- [Given exercise]: Could you give me everything from "Open the WAF" down to "click(1288, 725)" again, replacing "Earnings" with "Revenue" and leaving everything else unchanged?

- [Input for this task]:
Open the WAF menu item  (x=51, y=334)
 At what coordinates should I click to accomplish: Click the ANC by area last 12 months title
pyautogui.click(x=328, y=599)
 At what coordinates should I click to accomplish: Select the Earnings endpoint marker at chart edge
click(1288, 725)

* * *

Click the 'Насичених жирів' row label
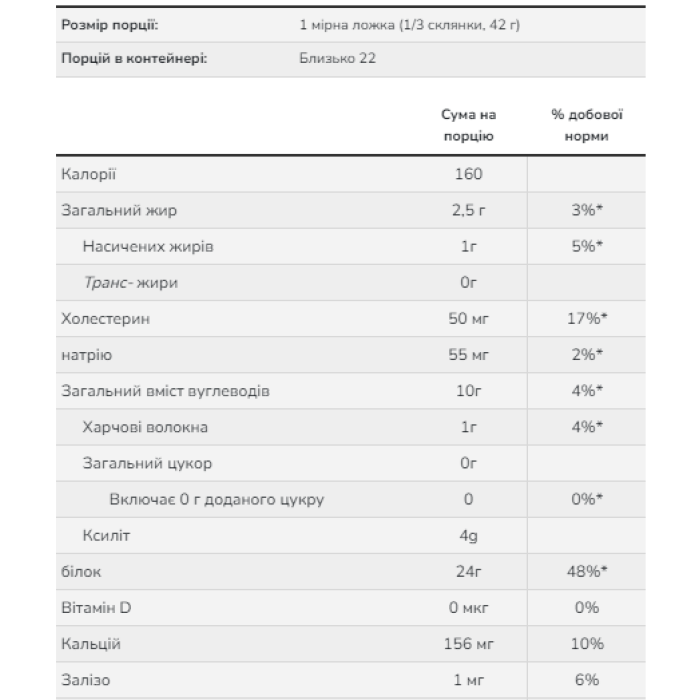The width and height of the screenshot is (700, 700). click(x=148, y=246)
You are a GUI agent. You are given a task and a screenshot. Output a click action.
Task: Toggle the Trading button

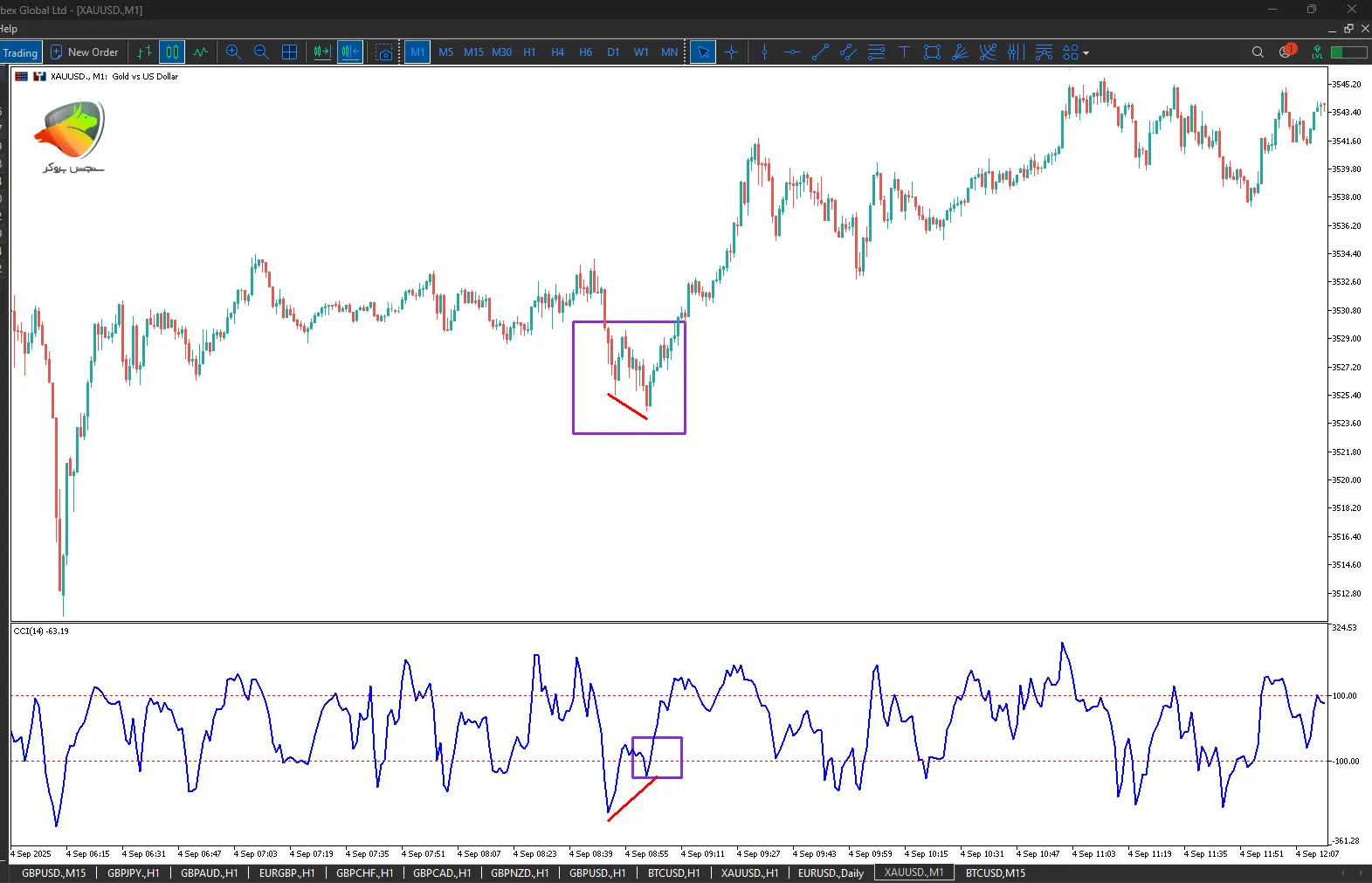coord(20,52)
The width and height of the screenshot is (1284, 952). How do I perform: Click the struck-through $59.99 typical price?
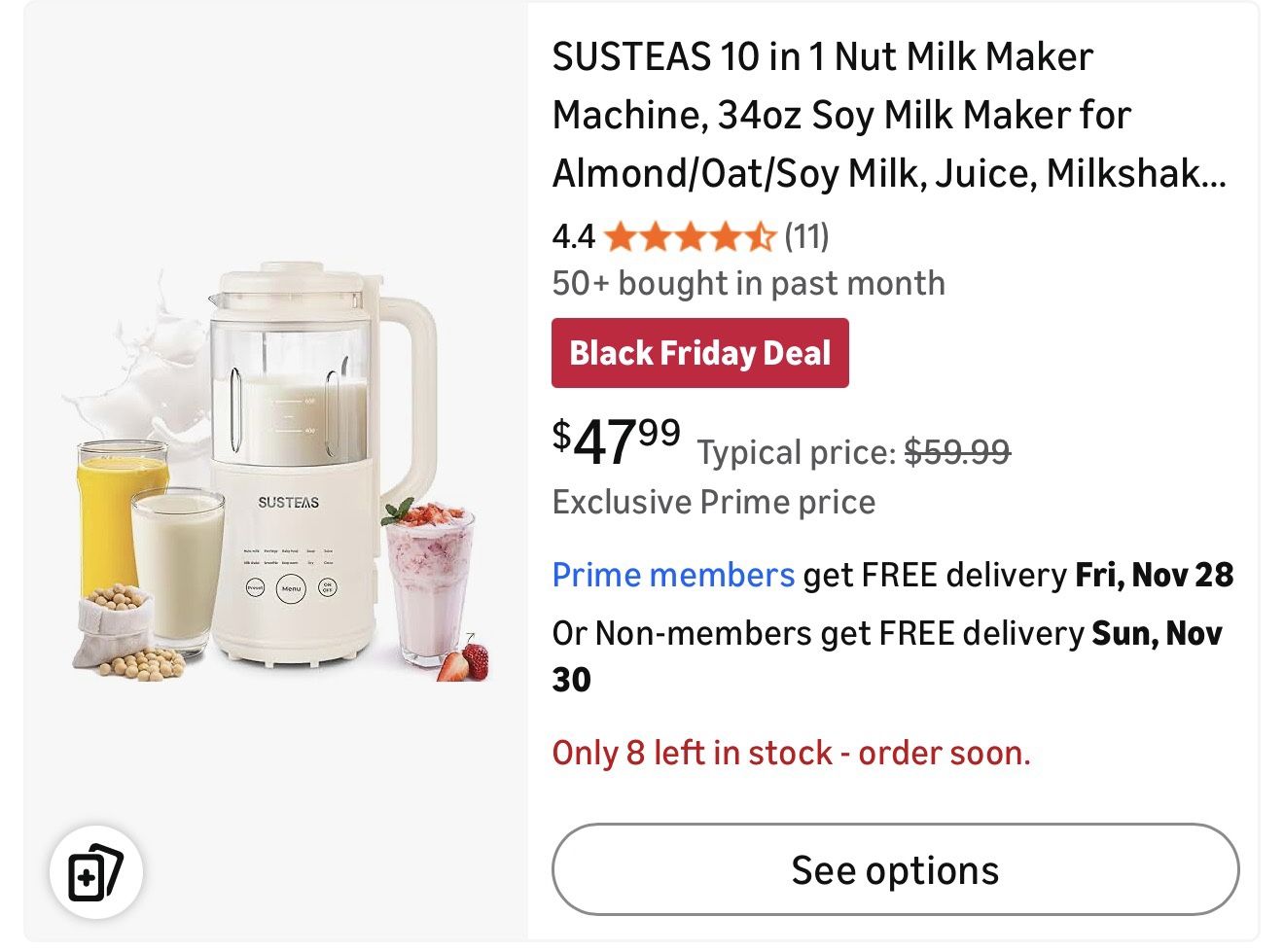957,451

==

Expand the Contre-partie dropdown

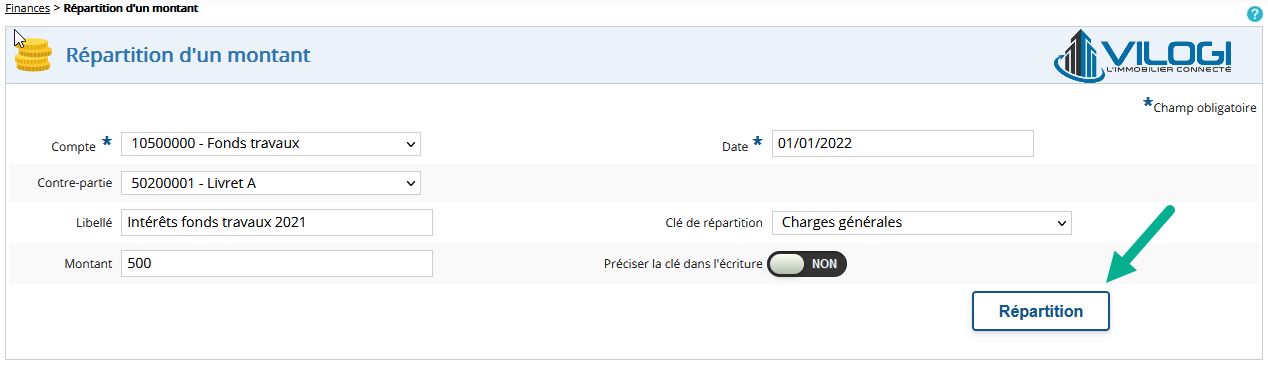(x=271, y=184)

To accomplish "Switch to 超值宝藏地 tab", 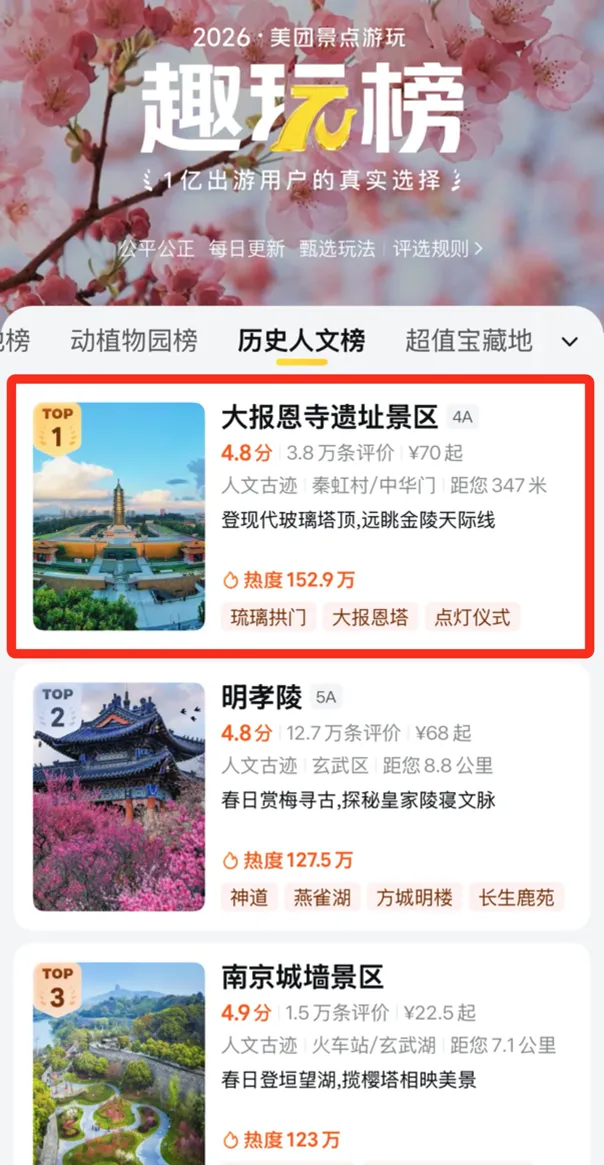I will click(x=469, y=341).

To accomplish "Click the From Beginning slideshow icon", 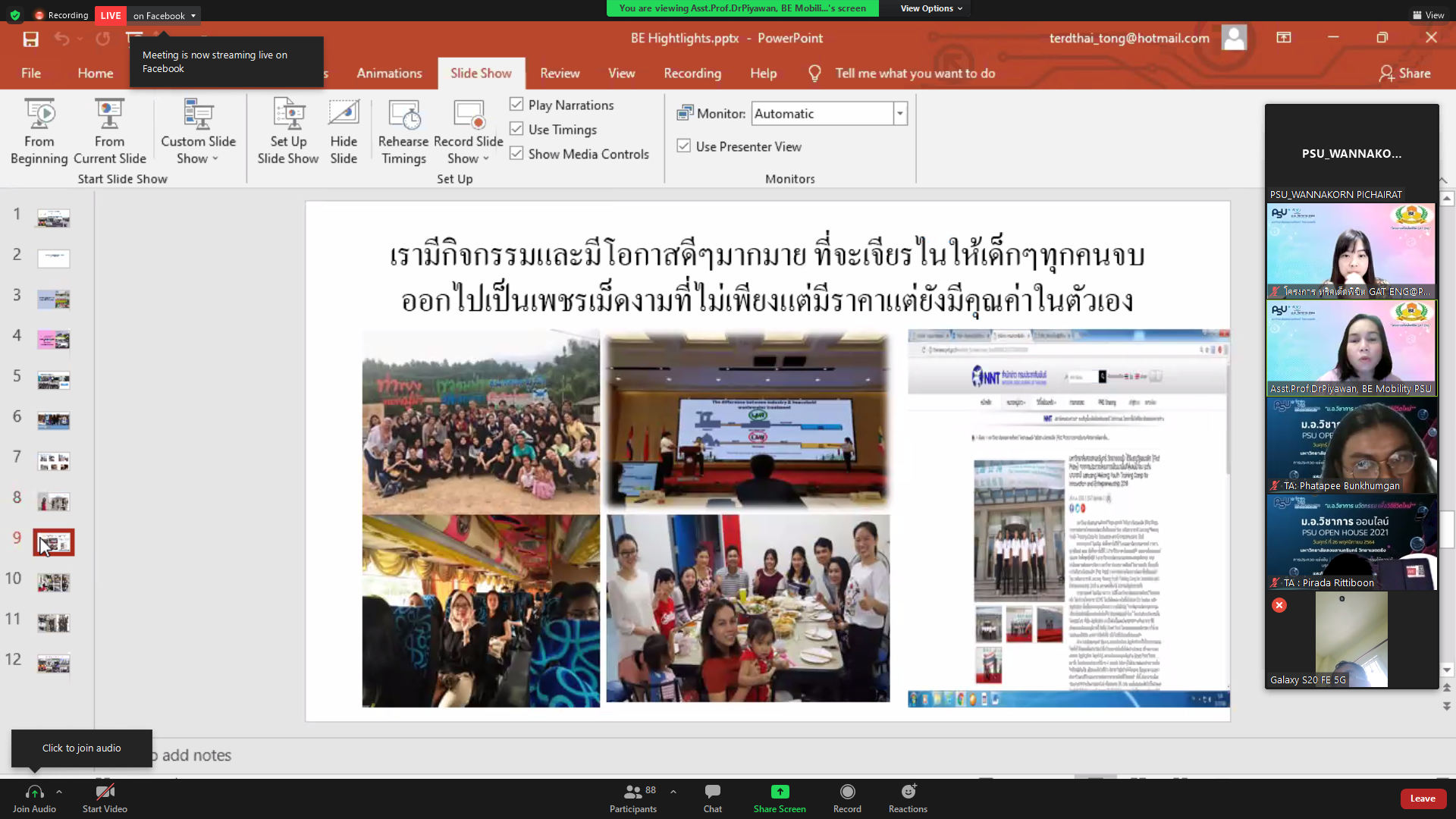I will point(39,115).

- [Answer for this exercise]:
Open the WAF menu item  (x=51, y=334)
 At what coordinates should I click to accomplish: Click the ANC by area last 12 months title
pyautogui.click(x=328, y=599)
 At what coordinates should I click to accomplish: Select the Revenue endpoint marker at chart edge
click(1288, 725)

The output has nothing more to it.